Another Year

The cover photo was taken at Hangzhou Airport on a Lunar New Year morning. The sunrise and the plane appearing together looked beautiful. Finally back to work, looking forward to another meaningful year. This issue is a bit more scattered, as it contains many things I wrote during the Spring Festival.

Record the down-to-earth trending technologies seen every week, and publish them here after screening. If you find it good, you can follow this weekly to get update notifications.

Year-End Summary

2024 Summary - Continuous Iteration
https://tw93.fun/2025-02-02/my-2024.html
Finally finished my annual summary on the fifth day of the Lunar New Year. I’m used to recording what happened in the past year during the quiet Spring Festival days. The keyword for this year, I think, is “Continuous Iteration.” I’ve realized more and more that everyone’s most important work is themselves—your life experience, personality, values, and skills constitute the work itself. This work needs continuous iteration. I plan to use this summary to back up 2024 and start the 2025 version. Welcome to exchange ideas.

Perhaps you need a lightweight, summonable DeepSeek desktop version
https://github.com/tw93/Pake
Pake has optimized the DeepSeek display effect, including logo adjustment and style optimization. I suddenly realized the dark mode looks great. A bit of tweaking for my daily needs has made it very useful. You can find the download in the Pake application.

Financial report breakdowns of interesting tech companies
https://www.appeconomyinsights.com/
Latest financial report breakdowns for Tesla, Microsoft, TSMC, Meta, Apple, and Google—how they make and spend money. Sourced from App Economy Insights; well worth a look.

Random Thoughts

Chicken soup from “The Almanack of Naval Ravikant” to live better

  1. Value your time—it’s the only thing you truly own.
  2. Seek wealth, not money. Wealth is what earns you money while you sleep.
  3. Specific knowledge is knowledge you cannot be trained for. Find your specific knowledge.
  4. Productize yourself. Apply specific knowledge with leverage to create wealth.
  5. Judgment comes from experience, and experience comes from bad judgment. Don’t fear mistakes.
  6. Specific knowledge and accountability can make you stand out in your field.
  7. To acquire wealth, you must fully utilize specific knowledge and leverage.
  8. Your true resume is how you’ve allocated your time throughout your life.
  9. Learn to sell and learn to build. These two combined create massive value.
  10. The less you desire something, the fewer worries and obsession you have, and ironically, the more likely you are to succeed.
  11. Happiness is a skill—the inner peace after discarding unnecessary external desires.
  12. Health, wealth, and happiness are independent yet related. Value all three.
  13. Essentially, everything in life is luck. Accept variables calmly.
  14. Focus on the present when making decisions, as it’s the only thing you control.
  15. Don’t hang around cynical or pessimistic people; they steal your energy.
  16. Reading is a key way to gain knowledge. Keep reading and learning.
  17. Retirement is when you stop sacrificing today for an imaginary tomorrow. Live in the moment.

About the meaning of work

I wonder if you’ve thought about the meaning of work, especially as an engineer.

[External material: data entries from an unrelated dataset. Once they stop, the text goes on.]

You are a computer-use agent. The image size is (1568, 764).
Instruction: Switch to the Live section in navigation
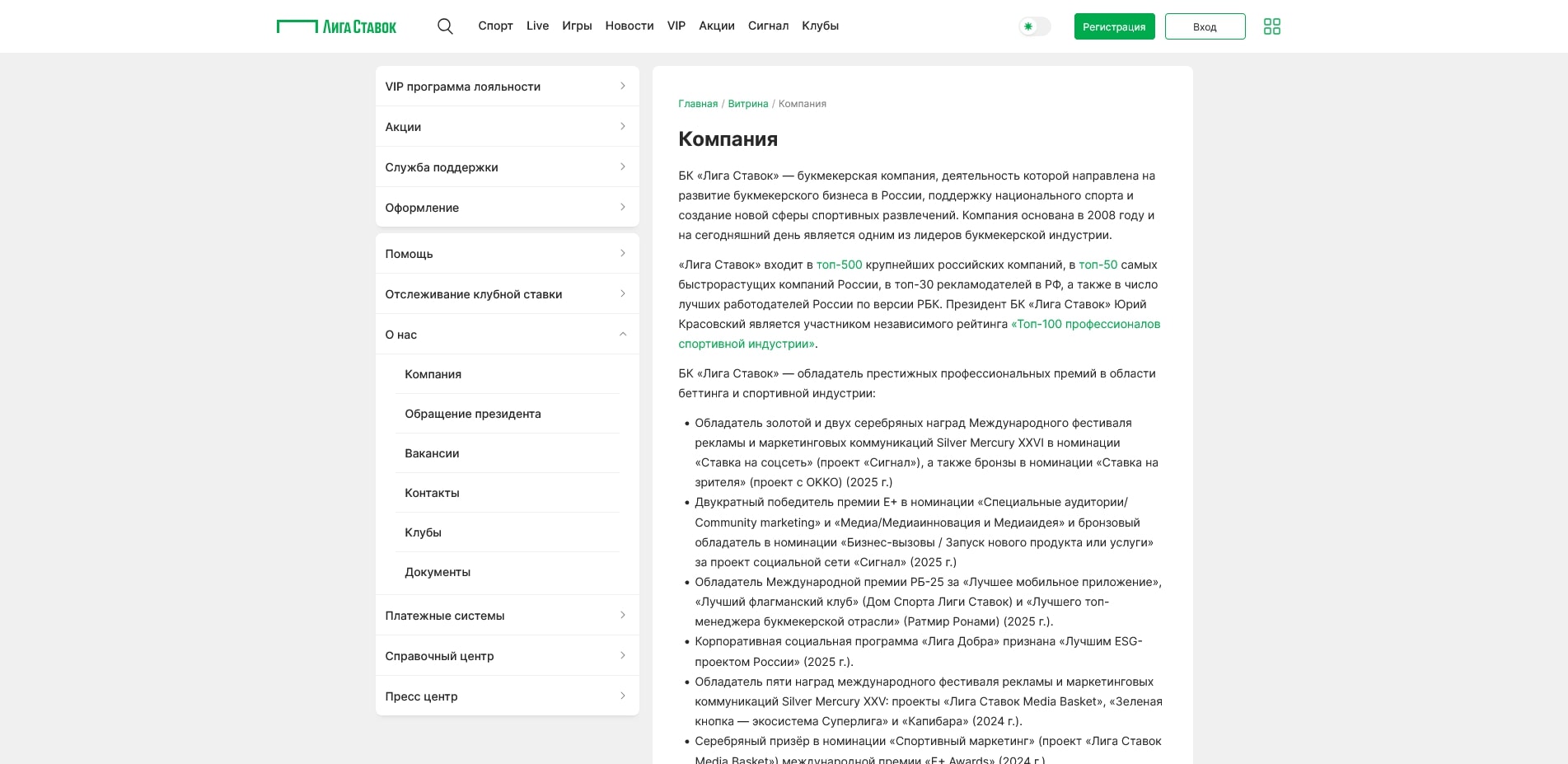[x=537, y=26]
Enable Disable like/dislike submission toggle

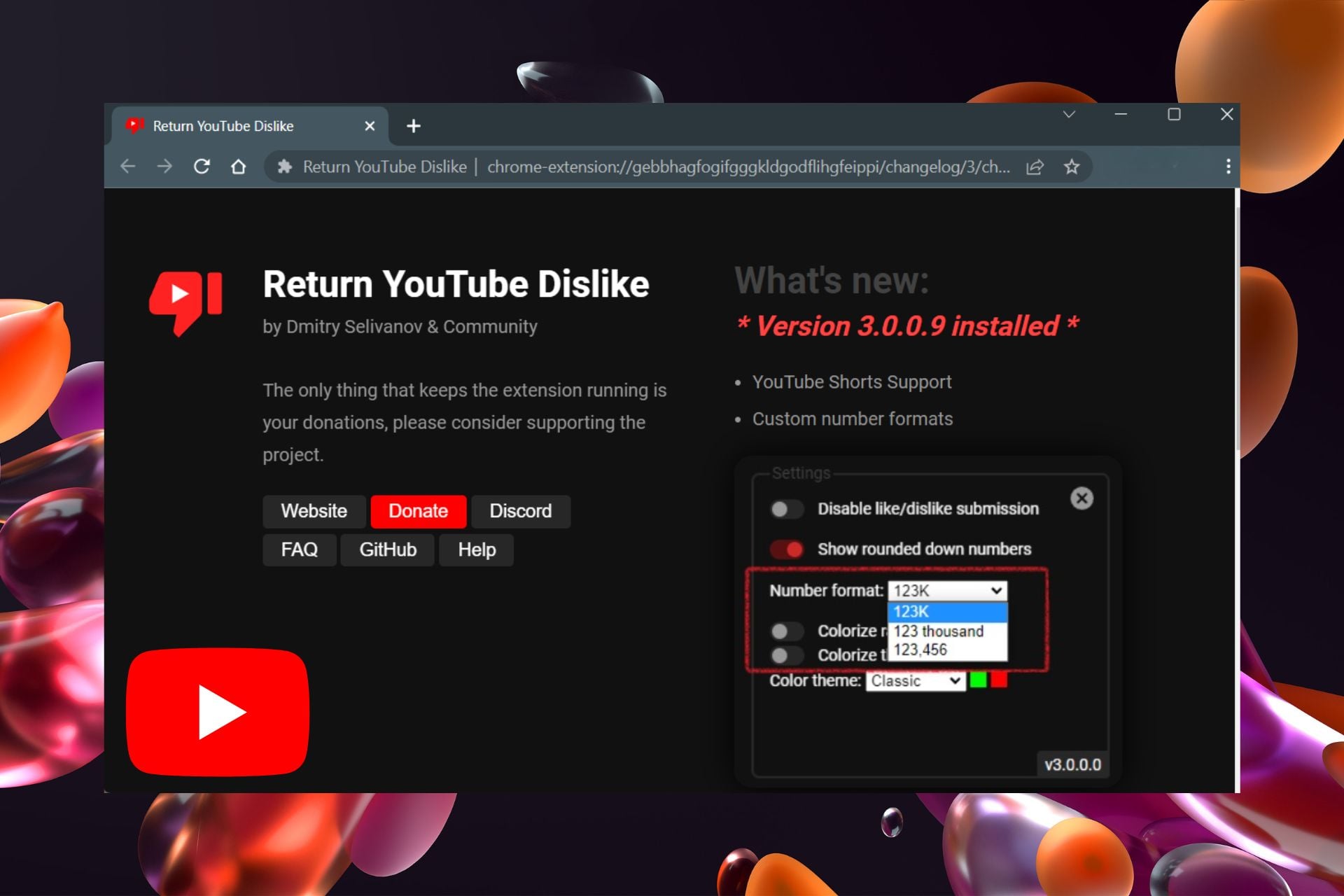click(x=787, y=509)
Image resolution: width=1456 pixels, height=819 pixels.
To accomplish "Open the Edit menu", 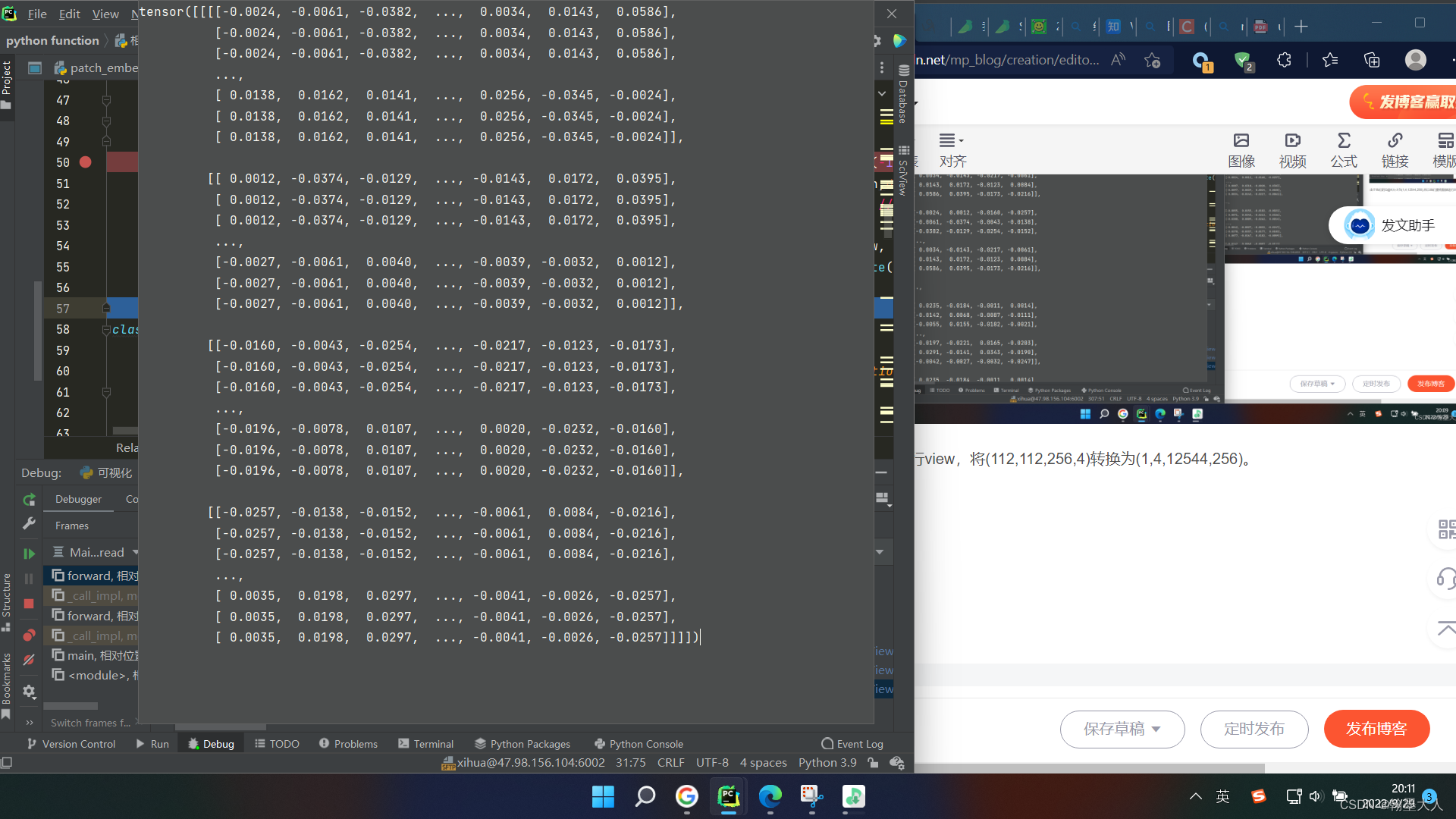I will tap(69, 14).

Simply put, work is organized labor for income and consumption. Since it’s organized, it’s not entirely free and can even feel painful. That’s why “work is glorious” theories appeared in the 19th century to motivate factory workers.

How can one make work less painful or even happy? I understand it as using your expertise to provide services, ideally for something you love—doing what you like while earning money along the way.

The happiest job isn’t assigned by others but discovered by yourself—providing solutions/services/emotional value based on market demand combined with your skills. This work is happiest because it solves problems you want to solve.

Moderately happy work allows for autonomous decision-making. Though the big direction might be external, you have a sense of control over your tasks, and the labor isn’t alienated. This process helps build skills needed for the happiest work.

Unhappy work is alienated labor—doing what you don’t want to do. Here, you must consider if it helps you escape financial constraints and when that escape might happen. Solve survival first, then use this unhappy job to pivot towards something better.

An 18-year fixed investment experiment

I’ve always been interested in simple, persistent things. I’m doing a small experiment: every year, I combine my daughter’s Lunar New Year money and other family contributions into three parts.

  • One part buys the S&P 500, believing in long-term US development.
  • One part buys Nasdaq, believing in current tech advantages.
  • One part buys ARKK, believing in Tesla, AI, Bitcoin, and space technologies.
    Doing this for 18 years will surely be interesting. Some friends suggested ARKK’s Cathie Wood might not be the most reliable, so I might reduce that proportion slightly. I’ll update the record as things change. (Not investment advice; just a fun experiment).